### Provided material
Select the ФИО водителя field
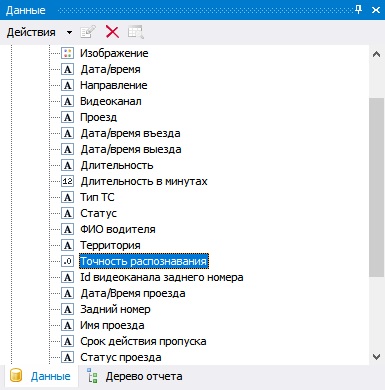This screenshot has width=385, height=390. pyautogui.click(x=118, y=229)
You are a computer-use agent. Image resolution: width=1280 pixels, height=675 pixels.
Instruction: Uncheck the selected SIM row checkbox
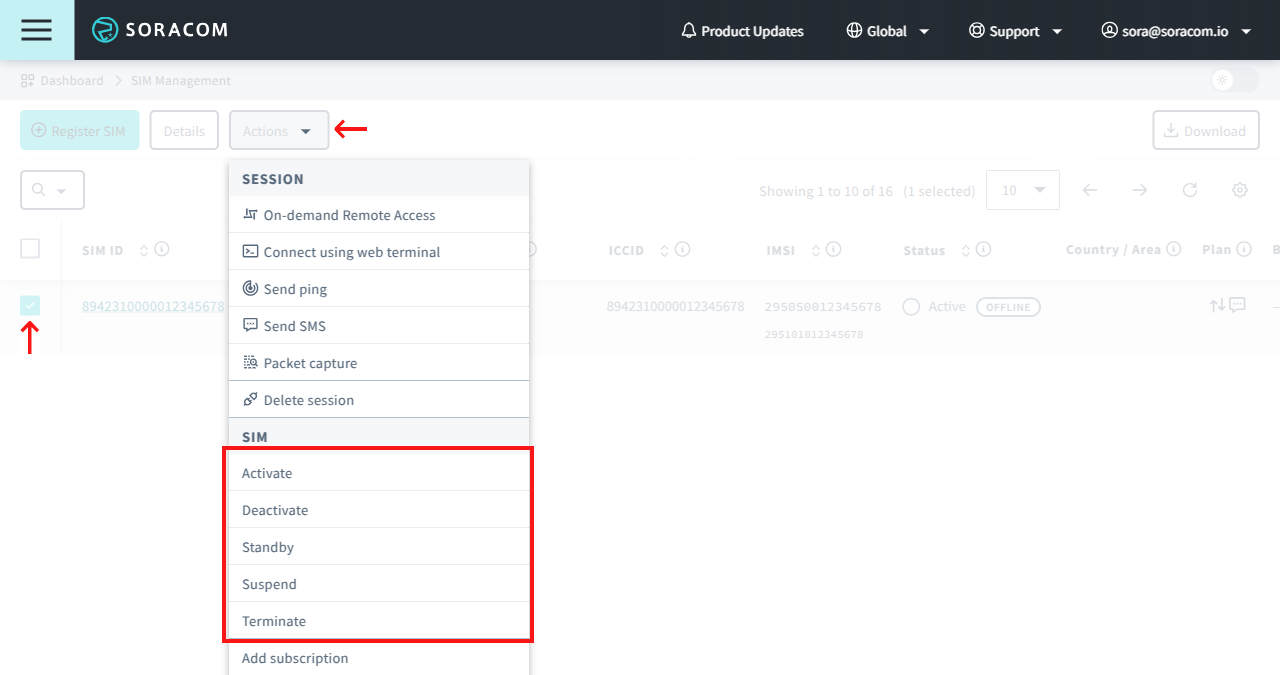29,304
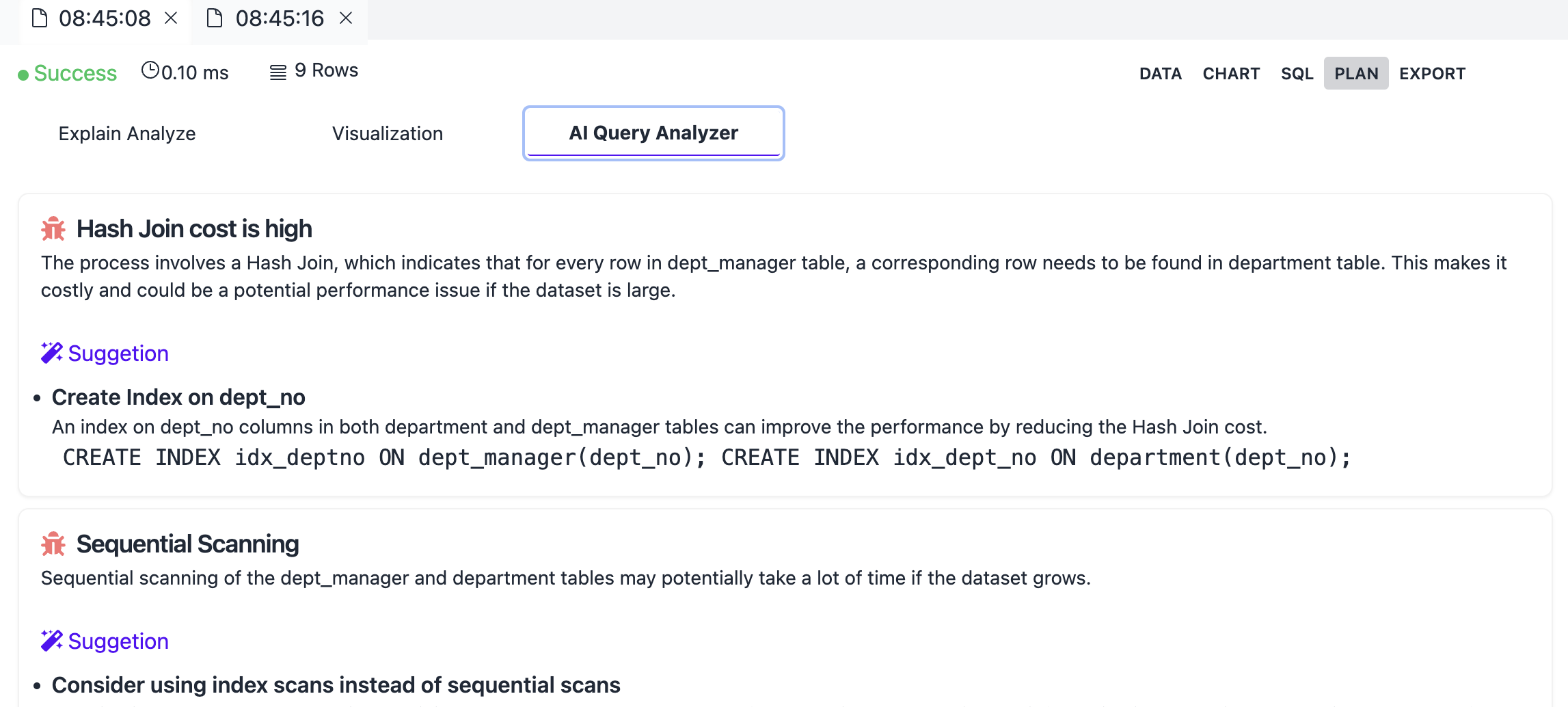Switch to the Visualization tab
This screenshot has width=1568, height=707.
[387, 133]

### What is required
Restate the entries above word for word, keeping pictures out of the copy.

### Written answer
Select the ФИО водителя field
This screenshot has width=385, height=390. pyautogui.click(x=118, y=229)
You are a computer-use agent. Image resolution: width=1280 pixels, height=675 pixels.
Instruction: Uncheck the selected SIM row checkbox
29,304
Switch to the Visualization tab
This screenshot has width=1568, height=707.
[387, 133]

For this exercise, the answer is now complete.